When evaluating the performance of the LSTM-MNF and MLP-MNF models, the results showed that the LSTM-MNF model proposed in this study showed better prediction than the MLP-MNF model. This is because of its characteristic of remembering patterns in time series for long durations of time. LSTM networks are specific types of Recurrent Neural Network architecture that can use long-term data to predict future. The LSTM model can better take into account the time-dependent structure of water data.

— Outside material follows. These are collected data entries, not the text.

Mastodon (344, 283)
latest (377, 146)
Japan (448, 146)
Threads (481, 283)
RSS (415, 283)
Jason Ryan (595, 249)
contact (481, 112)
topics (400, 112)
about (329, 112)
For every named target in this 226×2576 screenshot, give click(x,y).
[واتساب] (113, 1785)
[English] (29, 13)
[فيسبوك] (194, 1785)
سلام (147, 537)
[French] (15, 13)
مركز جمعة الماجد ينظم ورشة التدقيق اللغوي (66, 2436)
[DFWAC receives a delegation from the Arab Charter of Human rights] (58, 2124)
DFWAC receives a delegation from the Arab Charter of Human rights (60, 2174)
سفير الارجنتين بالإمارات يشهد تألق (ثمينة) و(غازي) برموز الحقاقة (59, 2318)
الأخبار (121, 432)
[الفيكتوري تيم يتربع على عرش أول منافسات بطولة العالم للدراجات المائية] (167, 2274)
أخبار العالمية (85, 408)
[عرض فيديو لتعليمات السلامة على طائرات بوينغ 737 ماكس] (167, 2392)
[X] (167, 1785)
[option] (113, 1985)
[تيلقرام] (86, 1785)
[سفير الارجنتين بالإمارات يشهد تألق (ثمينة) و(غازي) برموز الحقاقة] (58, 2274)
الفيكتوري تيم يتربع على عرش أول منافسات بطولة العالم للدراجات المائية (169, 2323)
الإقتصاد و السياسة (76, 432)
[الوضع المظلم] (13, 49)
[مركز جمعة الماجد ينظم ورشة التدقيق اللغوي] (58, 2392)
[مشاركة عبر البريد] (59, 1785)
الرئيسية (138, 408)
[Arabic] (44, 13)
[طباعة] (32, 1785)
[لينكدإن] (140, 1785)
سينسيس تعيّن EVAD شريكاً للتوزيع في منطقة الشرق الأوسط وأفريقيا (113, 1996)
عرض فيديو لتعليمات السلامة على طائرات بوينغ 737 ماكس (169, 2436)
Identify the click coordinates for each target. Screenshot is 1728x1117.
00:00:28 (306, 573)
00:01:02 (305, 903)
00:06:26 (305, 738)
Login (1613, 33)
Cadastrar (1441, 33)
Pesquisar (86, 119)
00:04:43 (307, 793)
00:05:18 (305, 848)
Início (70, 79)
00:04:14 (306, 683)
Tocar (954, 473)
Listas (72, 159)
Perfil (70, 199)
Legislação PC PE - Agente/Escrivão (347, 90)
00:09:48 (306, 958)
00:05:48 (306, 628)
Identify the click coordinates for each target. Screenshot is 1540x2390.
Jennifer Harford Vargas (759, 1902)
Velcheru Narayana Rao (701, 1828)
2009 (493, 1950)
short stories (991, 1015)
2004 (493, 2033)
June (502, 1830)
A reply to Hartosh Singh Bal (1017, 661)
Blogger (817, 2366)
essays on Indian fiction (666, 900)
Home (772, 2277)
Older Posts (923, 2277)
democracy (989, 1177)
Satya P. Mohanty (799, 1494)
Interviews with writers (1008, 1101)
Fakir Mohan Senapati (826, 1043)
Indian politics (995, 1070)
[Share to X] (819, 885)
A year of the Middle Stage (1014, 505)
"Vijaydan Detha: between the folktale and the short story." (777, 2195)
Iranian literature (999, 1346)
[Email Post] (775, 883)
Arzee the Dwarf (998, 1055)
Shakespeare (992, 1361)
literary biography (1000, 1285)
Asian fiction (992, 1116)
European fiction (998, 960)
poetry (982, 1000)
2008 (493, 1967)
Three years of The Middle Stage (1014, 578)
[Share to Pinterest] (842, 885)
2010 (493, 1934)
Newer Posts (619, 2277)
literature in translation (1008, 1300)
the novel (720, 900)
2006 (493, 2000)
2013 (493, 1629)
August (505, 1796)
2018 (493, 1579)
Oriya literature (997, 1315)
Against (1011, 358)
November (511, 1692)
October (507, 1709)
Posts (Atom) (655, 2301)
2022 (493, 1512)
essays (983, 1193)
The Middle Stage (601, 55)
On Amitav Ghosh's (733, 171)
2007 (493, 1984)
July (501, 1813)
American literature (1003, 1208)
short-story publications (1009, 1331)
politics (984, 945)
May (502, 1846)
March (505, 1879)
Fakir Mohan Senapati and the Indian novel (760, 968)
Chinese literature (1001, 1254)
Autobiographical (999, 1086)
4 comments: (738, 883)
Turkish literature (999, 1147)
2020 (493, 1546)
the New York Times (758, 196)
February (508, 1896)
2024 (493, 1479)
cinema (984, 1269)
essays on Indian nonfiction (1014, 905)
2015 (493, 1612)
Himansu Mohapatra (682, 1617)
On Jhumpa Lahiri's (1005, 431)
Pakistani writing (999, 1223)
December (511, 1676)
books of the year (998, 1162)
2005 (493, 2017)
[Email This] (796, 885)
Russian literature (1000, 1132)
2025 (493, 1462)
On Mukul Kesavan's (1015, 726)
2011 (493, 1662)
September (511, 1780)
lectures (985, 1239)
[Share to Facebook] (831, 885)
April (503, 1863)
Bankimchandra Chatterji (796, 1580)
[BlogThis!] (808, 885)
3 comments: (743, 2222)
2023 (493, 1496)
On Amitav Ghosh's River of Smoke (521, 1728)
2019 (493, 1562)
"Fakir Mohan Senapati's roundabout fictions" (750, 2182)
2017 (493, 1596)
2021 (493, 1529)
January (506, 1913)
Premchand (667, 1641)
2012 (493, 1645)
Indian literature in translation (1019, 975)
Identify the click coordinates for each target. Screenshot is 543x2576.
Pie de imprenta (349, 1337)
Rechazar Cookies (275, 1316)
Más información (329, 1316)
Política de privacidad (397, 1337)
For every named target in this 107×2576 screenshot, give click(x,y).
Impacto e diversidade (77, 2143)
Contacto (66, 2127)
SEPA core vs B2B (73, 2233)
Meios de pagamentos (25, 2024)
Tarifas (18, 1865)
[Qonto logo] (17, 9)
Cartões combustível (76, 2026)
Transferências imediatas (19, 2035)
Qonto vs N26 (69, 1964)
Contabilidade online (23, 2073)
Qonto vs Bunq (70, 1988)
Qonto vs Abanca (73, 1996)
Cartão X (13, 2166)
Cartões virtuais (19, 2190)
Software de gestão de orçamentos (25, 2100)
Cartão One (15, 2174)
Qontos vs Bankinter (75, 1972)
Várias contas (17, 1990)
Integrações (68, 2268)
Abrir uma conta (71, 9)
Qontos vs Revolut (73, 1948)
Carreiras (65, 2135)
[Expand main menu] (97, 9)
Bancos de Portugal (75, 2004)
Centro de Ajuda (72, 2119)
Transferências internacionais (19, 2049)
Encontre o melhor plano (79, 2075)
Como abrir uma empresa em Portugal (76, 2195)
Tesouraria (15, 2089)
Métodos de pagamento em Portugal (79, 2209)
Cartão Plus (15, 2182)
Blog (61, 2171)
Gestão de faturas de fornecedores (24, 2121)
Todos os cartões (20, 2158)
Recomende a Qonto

The study not only provides prediction flow, but also acts as an important support for decision-making in terms of repair and replacement, identifying the time at which water leakages start to occur. It is judged that it will be of great help in detecting and reducing the amount of water leakage through the prediction of the minimum flow at night. It is also possible to replace the missing flow data with the prediction flow data in a timely manner.

Due to the difficulty of acquiring data for more than three places, we could only apply the model for MNF prediction to the YD 2, 3, and 4 DMAs, which cannot reflect the entire network of County Y, which includes 21 DMAs. Additionally, the method proposed in this study may not be effective for customers who have big water tanks, such as fire stations, hospitals, night markets or apartments complexes, which may use a lot of water at night. This pattern of water demand can make it difficult to estimate the MNF and the exact amount of leakage if a lot of water is used at night for business activities. We suggest that this problem can be solved by installing many flow meters in sub-DMAs. Flow meters are mainly installed in a DMA to measure the water of 500~1500 households. In order to establish more accurate predictions, we suggest that many flow meters be installed to monitor the water flow, e.g., installing flow meters for every 100 households. In addition, the proposed model could not predict MNF after one week; the performance of the model will be improved by training data for long periods in the future. More accurate MNF can be predicted in the future by considering additional data, such as weather information.